We saw little evidence of systems and processes for learning, continuous improvement and innovation.
These areas affected all population groups so we rated all population groups as inadequate.
We rated the practice as requires improvement for providing caring services because:
Staff dealt with patients with kindness and respect and involved them in decisions about their care.
The CQC comment cards the practice received were positive regarding the care and treatment patients had received however there were two mixed reviews regarding access to the service.
There was an ineffective system to monitor patient’s satisfaction levels. The practice had not carried out a review of national GP patient survey data published in July 2018.
There was an ineffective system to ensure lessons learnt from complaints resulted in improvements.
The practice had identified a low number of patients who were carers.
The areas where the provider must make improvements are:
Establish effective systems and processes to ensure good governance in accordance with the fundamental standards of care.
The areas where the provider should make improvements are:
Develop systems and processes to identify carers to ensure they receive appropriate support.
Consider training needs for non-clinical members with regards to sepsis.
Strengthen processes to document dementia care plans.
Improve quality and documentation of referral letters.

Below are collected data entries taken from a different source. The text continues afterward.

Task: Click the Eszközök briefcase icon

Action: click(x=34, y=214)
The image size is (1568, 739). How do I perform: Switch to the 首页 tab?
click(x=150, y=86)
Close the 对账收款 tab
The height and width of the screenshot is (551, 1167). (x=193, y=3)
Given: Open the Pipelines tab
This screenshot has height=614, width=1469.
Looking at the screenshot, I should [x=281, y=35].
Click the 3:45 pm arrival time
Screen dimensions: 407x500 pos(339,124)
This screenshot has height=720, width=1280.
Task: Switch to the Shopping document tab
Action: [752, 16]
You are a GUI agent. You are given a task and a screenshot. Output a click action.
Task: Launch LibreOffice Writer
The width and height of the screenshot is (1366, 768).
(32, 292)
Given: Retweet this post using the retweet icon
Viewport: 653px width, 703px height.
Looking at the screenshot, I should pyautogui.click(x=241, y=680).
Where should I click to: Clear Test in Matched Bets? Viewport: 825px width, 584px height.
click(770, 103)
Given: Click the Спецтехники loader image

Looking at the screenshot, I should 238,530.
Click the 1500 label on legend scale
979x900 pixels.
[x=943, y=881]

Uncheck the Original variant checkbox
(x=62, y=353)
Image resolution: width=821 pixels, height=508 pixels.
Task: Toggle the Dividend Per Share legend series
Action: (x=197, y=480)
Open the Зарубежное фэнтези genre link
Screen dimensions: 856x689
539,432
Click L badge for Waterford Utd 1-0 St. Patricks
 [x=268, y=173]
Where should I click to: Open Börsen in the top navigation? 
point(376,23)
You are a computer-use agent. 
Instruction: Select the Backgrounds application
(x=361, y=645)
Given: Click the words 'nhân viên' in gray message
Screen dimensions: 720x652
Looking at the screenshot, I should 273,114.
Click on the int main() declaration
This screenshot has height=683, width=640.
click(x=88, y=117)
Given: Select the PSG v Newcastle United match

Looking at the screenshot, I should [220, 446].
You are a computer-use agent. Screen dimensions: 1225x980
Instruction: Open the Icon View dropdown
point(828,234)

I am placing this service in special measures. Services placed in special measures will be inspected again within six months. If insufficient improvements have been made such that there remains a rating of inadequate for any population group, key question or overall, we will take action in line with our enforcement procedures to begin the process of preventing the provider from operating the service. This will lead to cancelling their registration or to varying the terms of their registration within six months if they do not improve.
The service will be kept under review and if needed could be escalated to urgent enforcement action. Where necessary, another inspection will be conducted within a further six months, and if there is not enough improvement we will move to close the service by adopting our proposal to remove this location or cancel the provider’s registration.
Special measures will give people who use the service the reassurance that the care they get should improve.